院内の空気はたいへんきれいになり、職員や患者さんの間で、喫煙に関する話題がよく聞かれるようになりました。
禁煙ムードの中、「タバコを吸うな」という幻聴によりタバコを吸うのを休む患者さんも出てきました。月に2回禁煙通信が発行され、喫煙問題について最新の情報が伝えられました。
患者集会での禁煙指導や、喫煙対策委員によるスタッフの勉強会も開かれ、当初反発を感じていた職員にも、喫煙対策および、禁煙支援の重要性が、理解されてきました。職員の2割が禁煙しました。
1996年12月には禁煙外来を開設。自由診療カルテを作り、呼気中一酸化炭素濃度の測定による喫煙状況の客観的な把握、ニコチン依存度テストによるニコチンガムの適否の判定、禁煙の具体的方法のアドバイス等を行ってきました。

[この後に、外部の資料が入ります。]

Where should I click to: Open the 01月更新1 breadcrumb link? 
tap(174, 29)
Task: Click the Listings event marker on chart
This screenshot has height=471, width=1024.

その結果精神科の患者さんだからといって、一般の方に比べて、禁煙がそれほど難しいというわけでないという感触を得ました。禁煙指導受診者の8割ほどの人が精神疾患をもっている患者さんですが、成功率は他の施設と大差ないことがわかりました。ニューヨークのグラスマンの研究にあるように精神科の患者さんでも禁煙できないことはないようです。
精神科の患者さんでも禁煙できないわけではなく、逆に自我機能の弱い患者さんは禁煙できる場を整えて禁煙ムードを高めると、素直に努力をなさり、禁煙に挑戦できることがわかりました。
精神科医療が喫煙に対して寛容な態度を取り続ける限り、医源性の難治性のニコチン依存症患者さんが増え続け、精神科の患者さんは精神病の苦しみの他にニコチン依存の苦しみ、更に身体合併症の苦しみを背負って生きることになるでしょう。
タバコを患者さんに残された唯一の楽しみのように容認し、タバコのにおいを精神科の病院のトレードマークのようにしてきた歴史に終止符を打ち、精神科の病院も分煙対策、禁煙支援にもっと積極的に取り組むべき時がきたのではないでしょうか。
海外で売られるタバコのパッケージにはSMOKING KILLSと書かれています。日本では「あなたの健康を損なう恐れがありますので、吸いすぎにに注意しましょう。」とあたかも、吸う本数が少なければ、危険が少ないような錯覚をおこす、嘘の表示がされて売られています。これではだまされるのはあたりまえです。1日も早く精神科の患者さんもニコチン依存の呪縛から解き放たれる日が来ることを祈りつつ、今後は坂本院長の禁煙外来に期待をかけ、私はあおもり協立病院での禁煙外来にがんばります。精神疾患をもつ患者さんの禁煙指導も、どんどん受け付けたいと思います。
(おまけ)

喫煙はストレス解消になるなんて、うそです。喫煙をするといい気持ちになるのは、快中枢を刺激する中毒性の薬物だからです。それは降圧剤を飲んで血圧が下がるのと同じ作用です。ただし、体はちっともリラックスしていません。心拍数や血圧が上がり、心臓に負担が掛かります。快中枢を刺激することで、快感を得られても、1日にほぼ決まった数だけのタバコを吸ってニコチン補給するために喫煙行動を繰り返すストレスはどんなに大きいことでしょう。喫煙による精神作用を正しく評価できるのは本来精神科医のはずです。カウンセリングも精神科スタッフの得意とするところです。その意味でも、精神科においてこそ禁煙指導が発展して欲しいと心から、願っています。